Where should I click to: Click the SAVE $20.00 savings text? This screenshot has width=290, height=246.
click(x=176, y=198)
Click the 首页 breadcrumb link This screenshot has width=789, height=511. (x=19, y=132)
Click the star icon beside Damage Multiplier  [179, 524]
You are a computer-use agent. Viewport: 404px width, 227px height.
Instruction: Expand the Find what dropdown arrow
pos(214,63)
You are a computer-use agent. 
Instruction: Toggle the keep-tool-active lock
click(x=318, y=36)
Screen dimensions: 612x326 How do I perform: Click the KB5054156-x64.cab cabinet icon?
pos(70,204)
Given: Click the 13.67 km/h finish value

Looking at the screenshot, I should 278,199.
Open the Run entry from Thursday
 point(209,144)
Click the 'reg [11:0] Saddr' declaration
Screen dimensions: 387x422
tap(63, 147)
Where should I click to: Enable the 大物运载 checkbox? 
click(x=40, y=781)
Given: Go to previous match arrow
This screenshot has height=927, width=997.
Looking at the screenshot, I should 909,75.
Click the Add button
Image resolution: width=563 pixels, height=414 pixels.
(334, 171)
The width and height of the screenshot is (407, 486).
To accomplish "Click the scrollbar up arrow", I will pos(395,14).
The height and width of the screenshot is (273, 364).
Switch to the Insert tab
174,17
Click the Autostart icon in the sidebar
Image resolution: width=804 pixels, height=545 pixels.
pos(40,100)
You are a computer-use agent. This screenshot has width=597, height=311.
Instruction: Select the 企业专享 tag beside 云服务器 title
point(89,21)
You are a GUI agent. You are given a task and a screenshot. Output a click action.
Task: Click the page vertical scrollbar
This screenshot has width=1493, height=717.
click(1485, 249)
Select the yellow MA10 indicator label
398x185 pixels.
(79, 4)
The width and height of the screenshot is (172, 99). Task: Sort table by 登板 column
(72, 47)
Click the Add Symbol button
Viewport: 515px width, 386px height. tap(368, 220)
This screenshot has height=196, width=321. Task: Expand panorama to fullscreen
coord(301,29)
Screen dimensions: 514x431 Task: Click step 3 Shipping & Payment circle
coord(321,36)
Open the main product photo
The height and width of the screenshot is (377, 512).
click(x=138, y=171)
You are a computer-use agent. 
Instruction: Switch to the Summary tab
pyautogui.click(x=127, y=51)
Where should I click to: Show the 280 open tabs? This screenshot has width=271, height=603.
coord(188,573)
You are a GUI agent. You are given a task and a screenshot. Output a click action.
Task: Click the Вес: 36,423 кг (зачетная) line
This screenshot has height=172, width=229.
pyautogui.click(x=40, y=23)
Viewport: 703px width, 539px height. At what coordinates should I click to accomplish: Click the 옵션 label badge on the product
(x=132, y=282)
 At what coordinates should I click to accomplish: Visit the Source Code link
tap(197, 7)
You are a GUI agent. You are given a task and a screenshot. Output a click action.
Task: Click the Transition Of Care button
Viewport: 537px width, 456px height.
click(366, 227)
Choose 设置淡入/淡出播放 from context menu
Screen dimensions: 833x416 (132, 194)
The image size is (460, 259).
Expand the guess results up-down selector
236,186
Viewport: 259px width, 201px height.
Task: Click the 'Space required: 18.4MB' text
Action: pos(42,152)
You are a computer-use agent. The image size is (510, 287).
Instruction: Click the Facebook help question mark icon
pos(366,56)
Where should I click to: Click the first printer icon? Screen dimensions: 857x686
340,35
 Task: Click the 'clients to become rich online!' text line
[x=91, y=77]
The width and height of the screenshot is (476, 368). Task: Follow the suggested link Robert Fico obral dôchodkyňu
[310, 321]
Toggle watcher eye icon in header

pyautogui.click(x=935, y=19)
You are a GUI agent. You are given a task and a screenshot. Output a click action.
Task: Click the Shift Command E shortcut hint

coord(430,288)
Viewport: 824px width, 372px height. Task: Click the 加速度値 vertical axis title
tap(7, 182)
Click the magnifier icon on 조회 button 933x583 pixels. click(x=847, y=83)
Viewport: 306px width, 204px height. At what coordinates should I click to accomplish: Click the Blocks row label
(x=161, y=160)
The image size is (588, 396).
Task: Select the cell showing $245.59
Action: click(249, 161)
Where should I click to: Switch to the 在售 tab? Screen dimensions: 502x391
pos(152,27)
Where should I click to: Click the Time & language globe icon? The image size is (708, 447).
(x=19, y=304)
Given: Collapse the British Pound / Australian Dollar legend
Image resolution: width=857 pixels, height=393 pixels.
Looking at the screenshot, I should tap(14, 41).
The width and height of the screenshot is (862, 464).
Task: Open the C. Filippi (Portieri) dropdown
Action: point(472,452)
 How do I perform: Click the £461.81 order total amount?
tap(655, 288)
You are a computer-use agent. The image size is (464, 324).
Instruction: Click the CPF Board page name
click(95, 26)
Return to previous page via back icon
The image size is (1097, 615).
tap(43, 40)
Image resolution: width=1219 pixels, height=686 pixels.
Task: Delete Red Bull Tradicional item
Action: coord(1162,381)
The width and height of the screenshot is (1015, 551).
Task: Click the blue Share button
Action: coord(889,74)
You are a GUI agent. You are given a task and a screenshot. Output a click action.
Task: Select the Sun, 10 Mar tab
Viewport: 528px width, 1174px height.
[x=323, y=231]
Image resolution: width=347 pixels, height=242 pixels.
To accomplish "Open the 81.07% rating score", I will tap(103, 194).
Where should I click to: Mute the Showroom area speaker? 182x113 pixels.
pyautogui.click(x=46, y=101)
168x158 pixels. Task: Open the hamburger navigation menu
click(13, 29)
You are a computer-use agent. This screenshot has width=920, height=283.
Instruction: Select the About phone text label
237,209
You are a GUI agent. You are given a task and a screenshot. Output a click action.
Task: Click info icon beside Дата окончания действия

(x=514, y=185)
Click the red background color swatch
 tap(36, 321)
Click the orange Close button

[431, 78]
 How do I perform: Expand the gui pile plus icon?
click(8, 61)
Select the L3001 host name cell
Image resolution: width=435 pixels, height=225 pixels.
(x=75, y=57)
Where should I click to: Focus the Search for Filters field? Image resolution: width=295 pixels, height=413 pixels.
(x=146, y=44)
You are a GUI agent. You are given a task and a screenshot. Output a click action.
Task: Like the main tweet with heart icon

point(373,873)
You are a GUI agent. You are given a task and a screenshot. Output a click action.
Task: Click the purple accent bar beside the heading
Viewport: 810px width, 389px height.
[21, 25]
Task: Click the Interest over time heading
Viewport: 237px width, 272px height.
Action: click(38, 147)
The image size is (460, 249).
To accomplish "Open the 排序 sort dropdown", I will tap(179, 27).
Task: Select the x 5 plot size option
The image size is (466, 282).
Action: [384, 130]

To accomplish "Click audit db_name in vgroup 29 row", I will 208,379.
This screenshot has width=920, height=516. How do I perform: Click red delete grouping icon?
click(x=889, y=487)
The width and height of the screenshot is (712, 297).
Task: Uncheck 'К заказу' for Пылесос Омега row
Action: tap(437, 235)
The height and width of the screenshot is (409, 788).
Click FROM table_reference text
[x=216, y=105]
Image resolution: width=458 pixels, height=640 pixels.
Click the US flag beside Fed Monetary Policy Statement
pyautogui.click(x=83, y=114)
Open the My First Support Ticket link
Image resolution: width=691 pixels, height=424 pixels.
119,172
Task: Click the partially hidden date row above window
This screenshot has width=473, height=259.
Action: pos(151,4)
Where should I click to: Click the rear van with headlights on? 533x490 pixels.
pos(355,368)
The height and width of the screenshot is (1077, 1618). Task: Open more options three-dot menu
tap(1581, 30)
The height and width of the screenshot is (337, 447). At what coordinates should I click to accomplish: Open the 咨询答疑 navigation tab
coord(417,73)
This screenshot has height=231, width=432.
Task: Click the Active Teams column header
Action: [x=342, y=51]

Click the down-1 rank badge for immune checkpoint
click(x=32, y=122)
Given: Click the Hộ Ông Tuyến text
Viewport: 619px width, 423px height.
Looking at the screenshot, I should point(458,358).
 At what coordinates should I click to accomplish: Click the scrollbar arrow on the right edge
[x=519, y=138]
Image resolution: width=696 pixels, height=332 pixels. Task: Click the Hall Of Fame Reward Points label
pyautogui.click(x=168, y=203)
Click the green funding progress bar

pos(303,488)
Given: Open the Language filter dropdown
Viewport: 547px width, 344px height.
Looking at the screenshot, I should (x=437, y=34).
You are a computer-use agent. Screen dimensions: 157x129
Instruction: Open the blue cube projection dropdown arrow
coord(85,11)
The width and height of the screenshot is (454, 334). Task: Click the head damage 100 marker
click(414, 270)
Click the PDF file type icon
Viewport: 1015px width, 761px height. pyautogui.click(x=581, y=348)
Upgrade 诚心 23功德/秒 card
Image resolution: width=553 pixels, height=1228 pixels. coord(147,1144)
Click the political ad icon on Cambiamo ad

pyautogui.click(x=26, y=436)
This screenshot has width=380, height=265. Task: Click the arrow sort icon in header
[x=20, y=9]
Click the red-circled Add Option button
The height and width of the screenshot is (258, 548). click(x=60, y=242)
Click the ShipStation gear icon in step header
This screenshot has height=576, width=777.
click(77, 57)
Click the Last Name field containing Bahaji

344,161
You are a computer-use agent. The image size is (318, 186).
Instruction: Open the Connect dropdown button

***

▶ Work instructions
Precisely reproduce the lines of the entries, beginning at the first and ending at the one containing "Click the Add button". Add nothing.

▶ Exercise output
Where should I click to: Click the SAVE $20.00 savings text? This screenshot has width=290, height=246.
click(x=176, y=198)
Click the 首页 breadcrumb link This screenshot has width=789, height=511. (x=19, y=132)
Click the star icon beside Damage Multiplier  [179, 524]
You are a computer-use agent. Viewport: 404px width, 227px height.
Instruction: Expand the Find what dropdown arrow
pos(214,63)
You are a computer-use agent. 
Instruction: Toggle the keep-tool-active lock
click(x=318, y=36)
Screen dimensions: 612x326 How do I perform: Click the KB5054156-x64.cab cabinet icon?
pos(70,204)
Given: Click the 13.67 km/h finish value

Looking at the screenshot, I should 278,199.
Open the Run entry from Thursday
 point(209,144)
Click the 'reg [11:0] Saddr' declaration
Screen dimensions: 387x422
tap(63, 147)
Where should I click to: Enable the 大物运载 checkbox? 
click(x=40, y=781)
Given: Go to previous match arrow
This screenshot has height=927, width=997.
Looking at the screenshot, I should 909,75.
Click the Add button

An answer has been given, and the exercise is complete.